→ Alıntı Metin:

--------------------------------------------------

İsrail, 1967 yılındaki 6 Gün Savaşı’nın ardından Ürdün idaresindeki Doğu Kudüs’ü işgal etti. İsrail, şehrin sınırlarını belirledi ve burada yasaları, hükümleri ve idaresini uygulamaya koyduğunu duyurdu. İşgal altındaki Doğu Kudüs’te fiili durumda yaşayan Filistinlilerin İsrail bürokrasisinde ve hukuk sistemindeki yorucu yolculukları bu tarihten sonra başladı.
Bugün, işgal altındaki Doğu Kudüs’te yaşayan yaklaşık 350 bin Filistinli “makdisi” diye isimlendiriliyor ve kalıcı oturum statüsünde yaşıyor; İsrail hukukuna tabiler, vergilendiriliyorlar ancak İsrail’de seçme ve seçilme hakkından yoksunlar.

--------------------------------------------------

→ Alıştırma Yönergeleri:
1) Aşağıdaki üç ifadenin Doğu Kudüs metniyle uyuşup uyuşmadığını evet ya da hayır diye belirt ve her biri için karara götüren sözleri metinden aynen alıntıla: (a) İsrail, Doğu Kudüs'ü 1967'deki 6 Gün Savaşı'ndan sonra işgal etti. (b) Doğu Kudüs'te yaşayan Filistinliler İsrail'deki seçimlerde oy kullanabiliyor. (c) Doğu Kudüs'te yaşayan Filistinlilerin sayısı yaklaşık 350 bin.
2) Girdilerde içinde "Viewport: 1027px width, 803px height." geçen satırla başlayıp girdilerin sonunda biten bölümü, "Open" sözcüğünü "Show" ile değiştirerek yeniden yaz. Geri kalan her şey aynı kalsın.
Doğu Kudüs metni ile girdiler arasında hiçbir bağlantı yok.

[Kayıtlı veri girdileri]

--------------------------------------------------

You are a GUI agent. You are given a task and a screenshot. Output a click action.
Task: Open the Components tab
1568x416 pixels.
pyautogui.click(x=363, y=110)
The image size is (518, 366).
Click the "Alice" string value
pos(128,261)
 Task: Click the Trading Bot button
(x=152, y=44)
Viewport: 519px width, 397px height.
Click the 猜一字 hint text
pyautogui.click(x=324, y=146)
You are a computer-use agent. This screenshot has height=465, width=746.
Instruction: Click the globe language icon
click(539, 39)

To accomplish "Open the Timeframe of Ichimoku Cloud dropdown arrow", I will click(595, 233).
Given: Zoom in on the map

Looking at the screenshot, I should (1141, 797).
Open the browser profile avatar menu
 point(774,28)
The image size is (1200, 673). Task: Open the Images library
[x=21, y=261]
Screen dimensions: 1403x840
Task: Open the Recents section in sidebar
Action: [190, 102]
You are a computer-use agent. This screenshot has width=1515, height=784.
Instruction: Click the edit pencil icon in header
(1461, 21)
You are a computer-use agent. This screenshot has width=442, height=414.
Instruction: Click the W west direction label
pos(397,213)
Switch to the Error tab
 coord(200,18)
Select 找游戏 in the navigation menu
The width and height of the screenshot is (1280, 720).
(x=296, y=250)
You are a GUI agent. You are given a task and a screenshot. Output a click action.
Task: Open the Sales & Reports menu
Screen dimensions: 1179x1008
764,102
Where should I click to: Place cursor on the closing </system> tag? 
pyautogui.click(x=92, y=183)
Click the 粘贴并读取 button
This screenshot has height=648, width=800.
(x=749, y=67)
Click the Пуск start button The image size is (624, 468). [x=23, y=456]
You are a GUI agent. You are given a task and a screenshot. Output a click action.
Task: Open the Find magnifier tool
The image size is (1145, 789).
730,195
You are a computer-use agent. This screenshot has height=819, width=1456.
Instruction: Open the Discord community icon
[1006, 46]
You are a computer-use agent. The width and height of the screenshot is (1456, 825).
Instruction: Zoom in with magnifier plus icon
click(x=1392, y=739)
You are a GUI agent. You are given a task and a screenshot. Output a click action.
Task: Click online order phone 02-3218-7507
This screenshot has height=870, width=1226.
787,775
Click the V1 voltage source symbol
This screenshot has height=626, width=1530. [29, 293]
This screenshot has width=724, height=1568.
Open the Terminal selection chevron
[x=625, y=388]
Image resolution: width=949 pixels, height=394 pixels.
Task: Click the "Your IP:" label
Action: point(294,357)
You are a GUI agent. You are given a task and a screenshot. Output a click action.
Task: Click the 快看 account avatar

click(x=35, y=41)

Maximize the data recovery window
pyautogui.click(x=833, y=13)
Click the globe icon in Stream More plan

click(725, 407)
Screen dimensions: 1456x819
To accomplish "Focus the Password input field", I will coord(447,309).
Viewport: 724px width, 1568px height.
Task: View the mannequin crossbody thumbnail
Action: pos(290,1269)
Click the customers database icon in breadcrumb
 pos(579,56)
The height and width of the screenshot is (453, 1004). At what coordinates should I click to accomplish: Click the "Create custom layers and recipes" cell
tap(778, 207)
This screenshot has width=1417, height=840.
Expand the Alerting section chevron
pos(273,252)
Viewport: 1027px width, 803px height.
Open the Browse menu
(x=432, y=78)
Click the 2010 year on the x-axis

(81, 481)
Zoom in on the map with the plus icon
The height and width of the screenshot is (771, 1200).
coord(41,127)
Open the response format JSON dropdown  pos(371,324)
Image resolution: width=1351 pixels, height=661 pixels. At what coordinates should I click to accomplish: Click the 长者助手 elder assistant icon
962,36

--------------------------------------------------

→ Çözümlü Cevaplar:
1)
(a) Evet: "İsrail, 1967 yılındaki 6 Gün Savaşı’nın ardından Ürdün idaresindeki Doğu Kudüs’ü işgal etti."
(b) Hayır: "İsrail’de seçme ve seçilme hakkından yoksunlar"
(c) Evet: "işgal altındaki Doğu Kudüs’te yaşayan yaklaşık 350 bin Filistinli"

2)
Viewport: 1027px width, 803px height.
Show the Browse menu
(x=432, y=78)
Click the 2010 year on the x-axis

(81, 481)
Zoom in on the map with the plus icon
The height and width of the screenshot is (771, 1200).
coord(41,127)
Show the response format JSON dropdown  pos(371,324)
Image resolution: width=1351 pixels, height=661 pixels. At what coordinates should I click to accomplish: Click the 长者助手 elder assistant icon
962,36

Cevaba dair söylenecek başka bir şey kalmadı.